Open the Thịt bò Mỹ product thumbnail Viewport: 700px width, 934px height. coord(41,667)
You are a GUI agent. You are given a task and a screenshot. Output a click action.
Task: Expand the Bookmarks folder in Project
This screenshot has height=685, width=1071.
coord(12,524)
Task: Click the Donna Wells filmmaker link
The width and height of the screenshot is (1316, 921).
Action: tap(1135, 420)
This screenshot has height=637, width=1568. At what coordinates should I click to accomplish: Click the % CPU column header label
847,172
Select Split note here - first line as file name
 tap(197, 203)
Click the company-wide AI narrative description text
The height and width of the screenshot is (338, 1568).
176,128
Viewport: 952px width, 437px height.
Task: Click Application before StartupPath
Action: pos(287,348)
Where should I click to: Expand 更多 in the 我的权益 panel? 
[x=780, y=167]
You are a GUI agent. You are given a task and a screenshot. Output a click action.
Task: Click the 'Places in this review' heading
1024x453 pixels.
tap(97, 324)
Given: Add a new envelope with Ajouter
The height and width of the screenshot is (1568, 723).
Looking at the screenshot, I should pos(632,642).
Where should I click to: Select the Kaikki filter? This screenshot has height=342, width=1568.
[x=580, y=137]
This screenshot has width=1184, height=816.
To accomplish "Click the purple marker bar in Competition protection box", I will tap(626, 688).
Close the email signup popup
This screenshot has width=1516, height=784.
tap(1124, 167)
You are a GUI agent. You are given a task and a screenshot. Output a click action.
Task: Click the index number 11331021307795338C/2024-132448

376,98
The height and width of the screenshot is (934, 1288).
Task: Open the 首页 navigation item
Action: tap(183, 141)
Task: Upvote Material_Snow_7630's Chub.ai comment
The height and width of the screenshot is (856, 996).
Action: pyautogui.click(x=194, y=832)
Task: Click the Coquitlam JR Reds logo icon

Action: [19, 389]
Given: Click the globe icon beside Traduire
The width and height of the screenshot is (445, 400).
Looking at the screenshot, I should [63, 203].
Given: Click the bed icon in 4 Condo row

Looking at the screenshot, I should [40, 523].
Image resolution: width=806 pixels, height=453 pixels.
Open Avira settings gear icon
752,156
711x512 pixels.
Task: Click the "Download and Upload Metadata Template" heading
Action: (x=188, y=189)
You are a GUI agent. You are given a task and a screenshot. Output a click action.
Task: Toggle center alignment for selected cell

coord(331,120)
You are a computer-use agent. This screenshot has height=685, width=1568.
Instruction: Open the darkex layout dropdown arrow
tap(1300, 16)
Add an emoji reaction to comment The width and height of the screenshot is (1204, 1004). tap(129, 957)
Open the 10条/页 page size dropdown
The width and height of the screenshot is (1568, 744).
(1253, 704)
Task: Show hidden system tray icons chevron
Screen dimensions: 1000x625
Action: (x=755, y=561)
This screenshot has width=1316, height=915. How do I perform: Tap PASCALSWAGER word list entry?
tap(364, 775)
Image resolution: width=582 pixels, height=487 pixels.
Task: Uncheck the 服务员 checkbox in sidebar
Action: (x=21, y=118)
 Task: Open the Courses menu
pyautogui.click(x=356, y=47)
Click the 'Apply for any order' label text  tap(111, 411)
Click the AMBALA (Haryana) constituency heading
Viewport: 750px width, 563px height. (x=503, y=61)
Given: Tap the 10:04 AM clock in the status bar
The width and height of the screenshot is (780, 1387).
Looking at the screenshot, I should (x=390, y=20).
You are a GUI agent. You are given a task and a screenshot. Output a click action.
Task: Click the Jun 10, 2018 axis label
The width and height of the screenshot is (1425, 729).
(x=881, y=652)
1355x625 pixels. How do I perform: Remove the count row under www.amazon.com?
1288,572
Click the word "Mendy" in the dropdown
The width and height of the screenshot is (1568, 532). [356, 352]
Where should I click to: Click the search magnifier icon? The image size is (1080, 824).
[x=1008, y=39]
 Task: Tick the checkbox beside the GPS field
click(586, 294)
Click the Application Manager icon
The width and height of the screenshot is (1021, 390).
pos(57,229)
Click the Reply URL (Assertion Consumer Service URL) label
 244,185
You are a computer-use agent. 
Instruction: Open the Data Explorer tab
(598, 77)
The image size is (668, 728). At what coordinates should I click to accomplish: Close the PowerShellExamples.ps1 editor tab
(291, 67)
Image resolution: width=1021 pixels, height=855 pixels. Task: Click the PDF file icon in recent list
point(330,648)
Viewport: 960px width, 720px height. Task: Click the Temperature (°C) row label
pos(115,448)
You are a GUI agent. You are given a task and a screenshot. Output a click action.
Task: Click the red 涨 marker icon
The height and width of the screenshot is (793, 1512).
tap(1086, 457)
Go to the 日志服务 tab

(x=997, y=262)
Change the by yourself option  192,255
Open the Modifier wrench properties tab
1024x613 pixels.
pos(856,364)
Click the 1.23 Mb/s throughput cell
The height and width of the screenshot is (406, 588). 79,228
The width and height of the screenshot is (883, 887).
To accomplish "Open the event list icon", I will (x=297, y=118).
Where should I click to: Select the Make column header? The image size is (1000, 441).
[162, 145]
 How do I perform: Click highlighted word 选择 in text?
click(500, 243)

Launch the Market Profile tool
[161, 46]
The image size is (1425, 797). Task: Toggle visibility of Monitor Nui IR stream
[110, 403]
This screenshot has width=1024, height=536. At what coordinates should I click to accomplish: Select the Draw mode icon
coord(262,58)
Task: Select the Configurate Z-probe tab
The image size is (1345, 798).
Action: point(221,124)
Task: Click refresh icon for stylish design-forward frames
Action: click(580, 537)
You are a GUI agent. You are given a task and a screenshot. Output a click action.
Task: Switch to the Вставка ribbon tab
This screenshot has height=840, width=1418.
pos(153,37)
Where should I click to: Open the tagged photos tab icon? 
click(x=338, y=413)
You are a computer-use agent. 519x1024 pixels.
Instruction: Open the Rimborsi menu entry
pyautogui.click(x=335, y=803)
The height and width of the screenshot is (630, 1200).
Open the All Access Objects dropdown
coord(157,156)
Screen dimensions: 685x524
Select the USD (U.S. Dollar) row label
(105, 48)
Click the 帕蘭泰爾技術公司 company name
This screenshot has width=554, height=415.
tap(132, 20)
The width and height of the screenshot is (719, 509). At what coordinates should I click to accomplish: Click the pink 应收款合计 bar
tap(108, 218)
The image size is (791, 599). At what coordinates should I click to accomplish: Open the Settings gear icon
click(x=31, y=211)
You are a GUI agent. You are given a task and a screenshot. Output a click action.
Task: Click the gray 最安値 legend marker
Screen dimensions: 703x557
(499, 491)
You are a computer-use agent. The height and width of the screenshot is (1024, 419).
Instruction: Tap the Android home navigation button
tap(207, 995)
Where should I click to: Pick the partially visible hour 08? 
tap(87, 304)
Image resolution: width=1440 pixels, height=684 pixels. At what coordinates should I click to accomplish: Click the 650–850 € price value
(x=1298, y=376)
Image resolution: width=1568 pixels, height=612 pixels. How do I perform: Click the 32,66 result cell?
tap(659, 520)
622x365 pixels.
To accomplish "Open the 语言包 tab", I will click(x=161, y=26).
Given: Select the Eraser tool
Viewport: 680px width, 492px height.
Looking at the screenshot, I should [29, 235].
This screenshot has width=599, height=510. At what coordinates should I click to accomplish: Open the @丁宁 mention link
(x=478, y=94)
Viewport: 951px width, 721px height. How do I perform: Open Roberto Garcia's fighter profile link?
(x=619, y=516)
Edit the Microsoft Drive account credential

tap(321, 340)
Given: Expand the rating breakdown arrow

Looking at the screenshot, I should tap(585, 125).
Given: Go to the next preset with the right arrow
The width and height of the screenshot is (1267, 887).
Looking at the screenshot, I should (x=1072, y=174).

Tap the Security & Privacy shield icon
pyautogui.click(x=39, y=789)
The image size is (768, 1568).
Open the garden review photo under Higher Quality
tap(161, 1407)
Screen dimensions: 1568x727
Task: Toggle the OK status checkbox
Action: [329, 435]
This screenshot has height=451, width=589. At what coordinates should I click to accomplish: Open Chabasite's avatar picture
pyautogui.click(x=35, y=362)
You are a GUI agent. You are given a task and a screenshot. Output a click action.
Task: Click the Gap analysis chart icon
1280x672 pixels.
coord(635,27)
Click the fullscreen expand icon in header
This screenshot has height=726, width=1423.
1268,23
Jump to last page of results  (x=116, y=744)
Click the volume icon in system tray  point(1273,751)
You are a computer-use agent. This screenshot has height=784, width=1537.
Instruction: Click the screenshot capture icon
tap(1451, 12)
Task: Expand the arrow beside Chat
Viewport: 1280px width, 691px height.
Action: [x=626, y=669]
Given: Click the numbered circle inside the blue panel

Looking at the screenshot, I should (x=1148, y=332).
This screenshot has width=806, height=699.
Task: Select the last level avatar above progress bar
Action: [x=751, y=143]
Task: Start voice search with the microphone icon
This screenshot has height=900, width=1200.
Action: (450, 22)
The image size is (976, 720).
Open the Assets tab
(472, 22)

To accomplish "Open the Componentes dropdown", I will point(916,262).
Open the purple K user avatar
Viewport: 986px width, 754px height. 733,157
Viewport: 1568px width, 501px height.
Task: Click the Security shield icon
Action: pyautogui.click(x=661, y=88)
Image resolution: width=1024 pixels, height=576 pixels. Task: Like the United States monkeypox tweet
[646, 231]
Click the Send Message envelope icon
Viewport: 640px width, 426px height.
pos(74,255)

__YOUR GOAL__. Only the lines above starting with the one with "Where should I click to: Pick" and going through the one with "622x365 pixels." are to be copied, word for word and with both ends kept.

__SOLUTION FOR THIS PROBLEM__.
Where should I click to: Pick the partially visible hour 08? 
tap(87, 304)
Image resolution: width=1440 pixels, height=684 pixels. At what coordinates should I click to accomplish: Click the 650–850 € price value
(x=1298, y=376)
Image resolution: width=1568 pixels, height=612 pixels. How do I perform: Click the 32,66 result cell?
tap(659, 520)
622x365 pixels.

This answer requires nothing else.